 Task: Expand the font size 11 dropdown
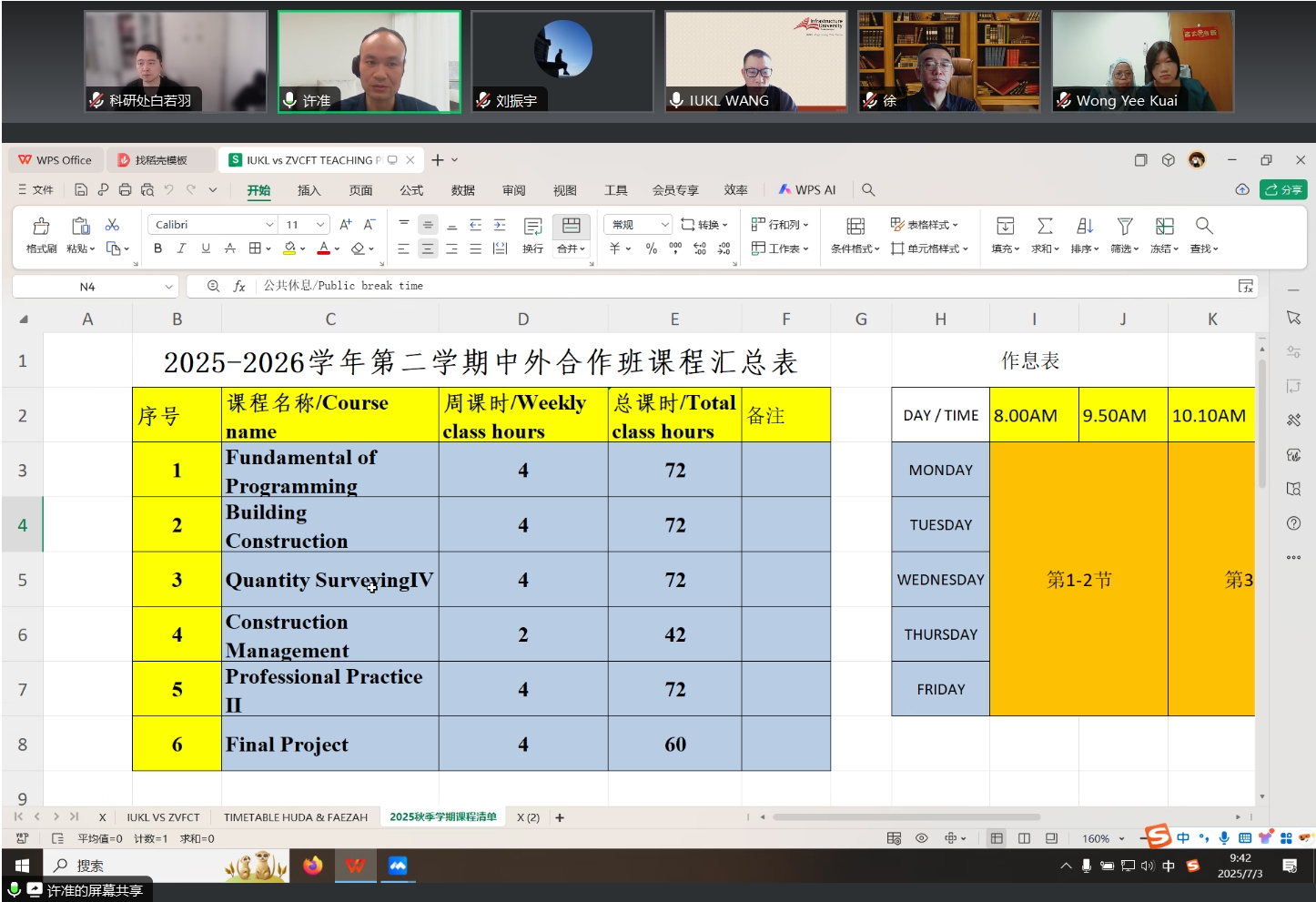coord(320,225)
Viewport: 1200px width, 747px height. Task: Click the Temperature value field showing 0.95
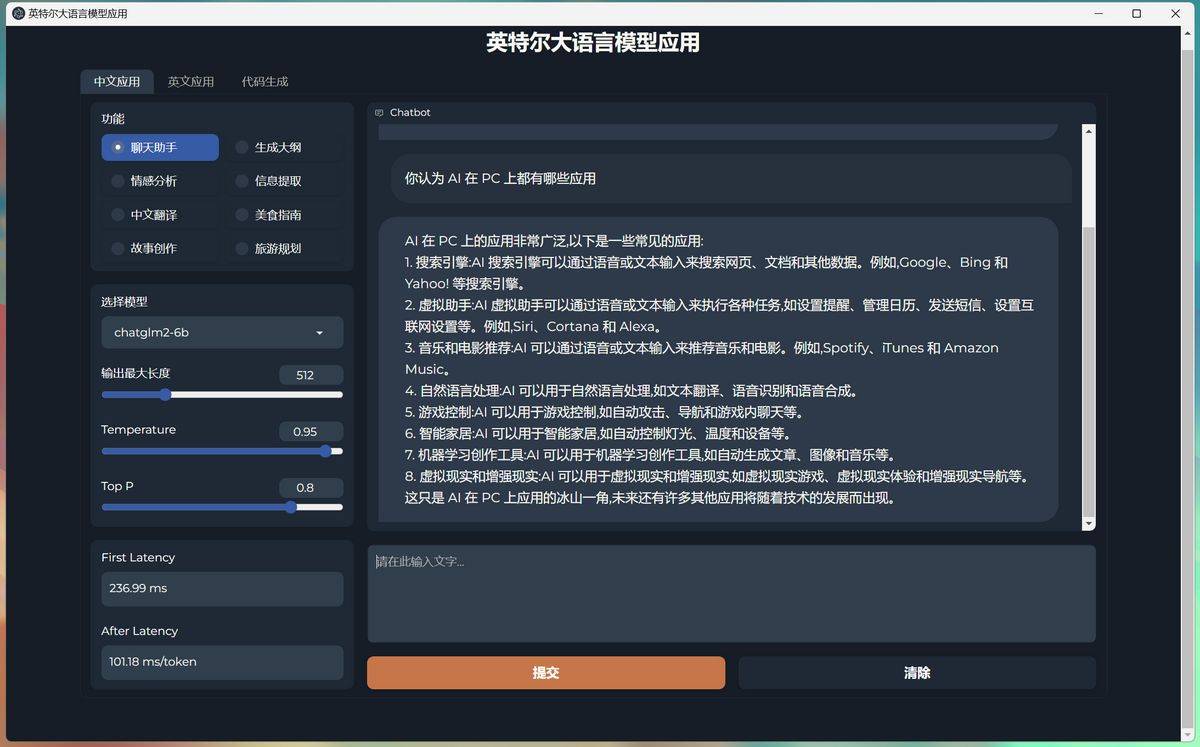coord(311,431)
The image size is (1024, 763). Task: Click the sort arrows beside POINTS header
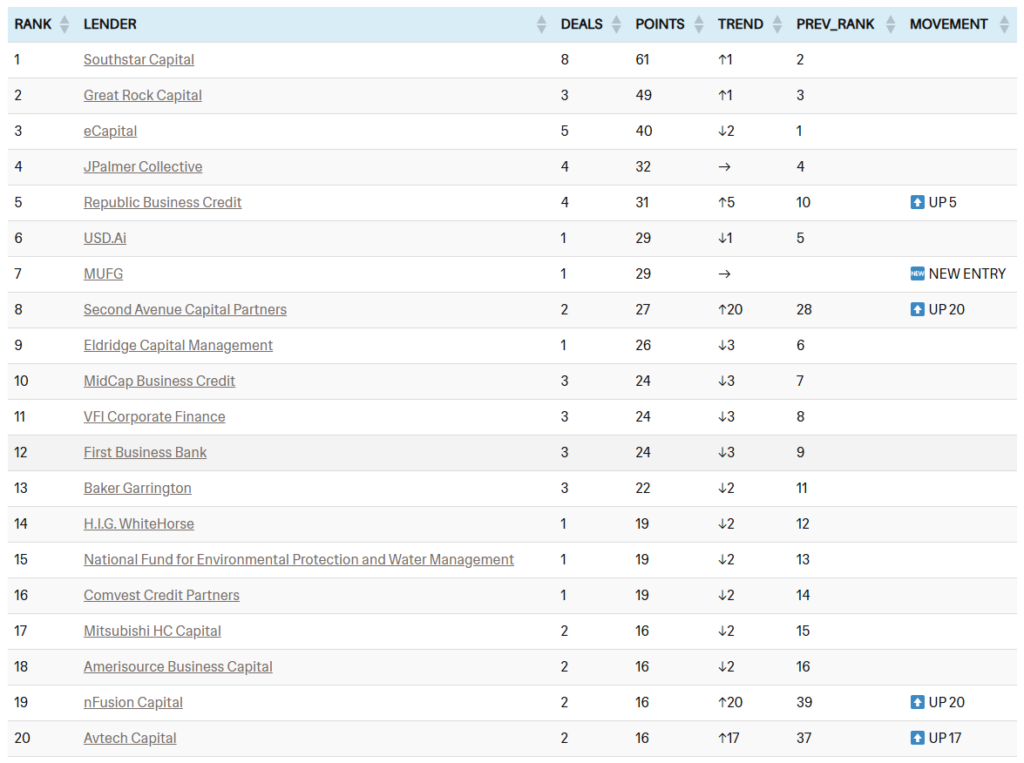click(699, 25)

= Problem details =
Word for word, repeat only the lines from the line containing "The image size" through the end of the data, without any pictures.

= Task result =
The image size is (1024, 763). Task: Click the sort arrows beside POINTS header
click(699, 25)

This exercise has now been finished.